The message for the enterprise is simple: in today’s threat environment, speed kills. Any failure to keep pace with the threat is an exacerbating factor, but we’ve settled into a pattern of relying on incremental improvement in existing security tech. It’s not good enough. The scale and speed of today’s attacker onslaught is more than enough to overwhelm traditional approaches to security, and, as security researcher Richard Seiersen states in this LinkedIn post, “A 99 percent success rate equates to a 100 percent failure rate” when you rely on signature- and sandbox-based security.
How do we—indeed, can we—slow down the pace of the threat actors? Maybe that’s the wrong question. Instead we should be thinking in terms of increasing the speed of our ability to detect and prevent threats.
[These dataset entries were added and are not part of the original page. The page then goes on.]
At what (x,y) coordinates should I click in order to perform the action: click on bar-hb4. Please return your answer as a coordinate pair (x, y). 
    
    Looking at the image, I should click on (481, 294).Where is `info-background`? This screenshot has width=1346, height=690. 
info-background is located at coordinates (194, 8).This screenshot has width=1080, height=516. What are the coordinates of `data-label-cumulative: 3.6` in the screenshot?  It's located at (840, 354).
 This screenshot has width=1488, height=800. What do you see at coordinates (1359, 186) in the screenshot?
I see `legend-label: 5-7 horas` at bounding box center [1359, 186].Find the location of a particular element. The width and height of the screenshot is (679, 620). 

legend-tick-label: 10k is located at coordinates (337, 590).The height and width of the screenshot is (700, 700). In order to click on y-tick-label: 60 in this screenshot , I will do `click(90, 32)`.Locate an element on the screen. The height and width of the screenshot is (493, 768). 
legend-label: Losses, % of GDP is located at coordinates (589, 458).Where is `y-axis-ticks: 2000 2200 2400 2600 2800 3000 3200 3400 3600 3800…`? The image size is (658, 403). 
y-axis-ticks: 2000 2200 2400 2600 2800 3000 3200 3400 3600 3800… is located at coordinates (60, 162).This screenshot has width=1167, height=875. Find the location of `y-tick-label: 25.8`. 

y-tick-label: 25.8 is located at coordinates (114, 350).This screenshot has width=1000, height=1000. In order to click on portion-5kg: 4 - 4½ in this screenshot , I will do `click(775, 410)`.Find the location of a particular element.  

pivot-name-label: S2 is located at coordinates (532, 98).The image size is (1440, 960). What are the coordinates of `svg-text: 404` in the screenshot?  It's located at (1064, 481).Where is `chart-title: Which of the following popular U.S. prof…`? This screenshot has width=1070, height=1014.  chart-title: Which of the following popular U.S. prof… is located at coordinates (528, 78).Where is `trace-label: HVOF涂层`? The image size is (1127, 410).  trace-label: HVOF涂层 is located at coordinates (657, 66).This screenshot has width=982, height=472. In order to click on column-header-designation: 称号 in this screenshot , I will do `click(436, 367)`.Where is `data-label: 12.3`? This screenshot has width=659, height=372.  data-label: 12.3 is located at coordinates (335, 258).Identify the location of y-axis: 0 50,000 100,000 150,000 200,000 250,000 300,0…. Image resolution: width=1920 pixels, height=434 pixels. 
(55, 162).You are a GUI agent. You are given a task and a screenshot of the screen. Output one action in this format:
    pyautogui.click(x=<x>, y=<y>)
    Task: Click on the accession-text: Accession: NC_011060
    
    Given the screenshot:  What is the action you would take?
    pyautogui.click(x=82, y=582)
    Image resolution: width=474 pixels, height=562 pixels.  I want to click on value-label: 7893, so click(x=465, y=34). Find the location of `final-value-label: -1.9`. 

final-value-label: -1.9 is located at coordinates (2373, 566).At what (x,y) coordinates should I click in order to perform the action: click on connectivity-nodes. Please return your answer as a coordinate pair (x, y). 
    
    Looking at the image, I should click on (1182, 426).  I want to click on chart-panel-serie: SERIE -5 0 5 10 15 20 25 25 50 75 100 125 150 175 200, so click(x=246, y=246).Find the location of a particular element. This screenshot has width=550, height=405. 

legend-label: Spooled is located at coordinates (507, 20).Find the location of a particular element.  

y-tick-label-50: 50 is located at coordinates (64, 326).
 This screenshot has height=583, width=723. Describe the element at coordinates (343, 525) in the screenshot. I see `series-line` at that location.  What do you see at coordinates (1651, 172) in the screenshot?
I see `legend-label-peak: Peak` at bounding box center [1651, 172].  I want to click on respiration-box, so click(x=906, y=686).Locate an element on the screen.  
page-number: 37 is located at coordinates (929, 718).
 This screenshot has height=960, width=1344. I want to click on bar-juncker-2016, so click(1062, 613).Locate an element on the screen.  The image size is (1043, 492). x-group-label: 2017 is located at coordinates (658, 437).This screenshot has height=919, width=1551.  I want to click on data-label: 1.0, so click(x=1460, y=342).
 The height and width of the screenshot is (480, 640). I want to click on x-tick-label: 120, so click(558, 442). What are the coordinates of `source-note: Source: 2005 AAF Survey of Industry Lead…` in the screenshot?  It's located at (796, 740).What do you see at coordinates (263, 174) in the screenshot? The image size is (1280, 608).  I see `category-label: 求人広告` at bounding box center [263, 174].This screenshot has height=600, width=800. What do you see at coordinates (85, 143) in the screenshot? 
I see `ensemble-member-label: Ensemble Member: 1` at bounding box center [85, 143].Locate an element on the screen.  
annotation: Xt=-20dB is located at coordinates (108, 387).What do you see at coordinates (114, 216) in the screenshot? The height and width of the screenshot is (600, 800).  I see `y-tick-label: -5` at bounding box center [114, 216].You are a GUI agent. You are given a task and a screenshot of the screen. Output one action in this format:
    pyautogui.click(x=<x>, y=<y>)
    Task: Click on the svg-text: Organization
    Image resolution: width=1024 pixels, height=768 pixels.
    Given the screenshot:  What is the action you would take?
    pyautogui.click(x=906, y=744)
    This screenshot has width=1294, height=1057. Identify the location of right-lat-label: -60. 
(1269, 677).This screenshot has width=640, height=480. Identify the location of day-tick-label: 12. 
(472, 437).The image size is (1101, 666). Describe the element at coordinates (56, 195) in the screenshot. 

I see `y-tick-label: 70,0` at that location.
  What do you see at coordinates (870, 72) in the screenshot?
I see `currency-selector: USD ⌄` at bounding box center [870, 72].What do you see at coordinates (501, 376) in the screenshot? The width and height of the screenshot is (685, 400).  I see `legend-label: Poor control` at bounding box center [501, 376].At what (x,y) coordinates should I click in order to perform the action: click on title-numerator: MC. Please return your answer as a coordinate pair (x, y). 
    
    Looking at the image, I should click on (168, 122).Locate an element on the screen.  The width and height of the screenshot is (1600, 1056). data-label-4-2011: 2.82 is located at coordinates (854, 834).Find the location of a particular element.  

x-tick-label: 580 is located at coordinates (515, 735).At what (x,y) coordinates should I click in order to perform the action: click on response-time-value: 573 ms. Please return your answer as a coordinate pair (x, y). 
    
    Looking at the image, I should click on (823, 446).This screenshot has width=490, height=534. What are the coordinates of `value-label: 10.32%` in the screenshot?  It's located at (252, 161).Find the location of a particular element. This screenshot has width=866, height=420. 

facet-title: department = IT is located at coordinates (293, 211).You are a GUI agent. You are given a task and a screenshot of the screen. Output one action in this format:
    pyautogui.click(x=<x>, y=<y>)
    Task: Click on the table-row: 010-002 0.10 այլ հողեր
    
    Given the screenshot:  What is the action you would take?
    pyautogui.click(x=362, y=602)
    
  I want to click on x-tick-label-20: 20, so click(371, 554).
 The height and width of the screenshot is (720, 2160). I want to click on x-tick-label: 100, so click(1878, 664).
The first step involves recognizing and understanding the source of the biggest external threats and focusing attention there. According to the DBIR, email (94%) and the web (23%) are the primary means of threat delivery (the overlap of those two figures accounts for cases where initial compromise is made via email and the victim is directed to a web page where the payload may be completed). Establishing a smarter, faster perimeter defense becomes the key to prevention.
We believe that, where human intelligence often lets us down, artificial intelligence can close the security gap. And not garden-variety AI, which has been used for years in cybersecurity with less than stellar results, but with deep learning, the most sophisticated subfield of machine learning. The application of deep learning to the challenges presented by hackers has shown excellent results in its ability to detect and prevent threats from getting through the gate no matter how amorphous your perimeter may be. Thus far we’ve demonstrated nearly 100% detection rates against daily threat samples, including zero-day variants, and automatically deliver threat detection verdicts in less than a second, stopping threats cold.
That’s faster than Gladys at the front desk can click a link promising a cute new cat video. In fact, she’ll never even see that email. And neither will Charlie in sales who is eager to please everyone who reaches out to him in hopes of getting closer to his next big deal. Speed kills in security, where humans never seem to learn from our mistakes, but faster saves. And deep learning can act before we have a chance to make the same mistakes (again).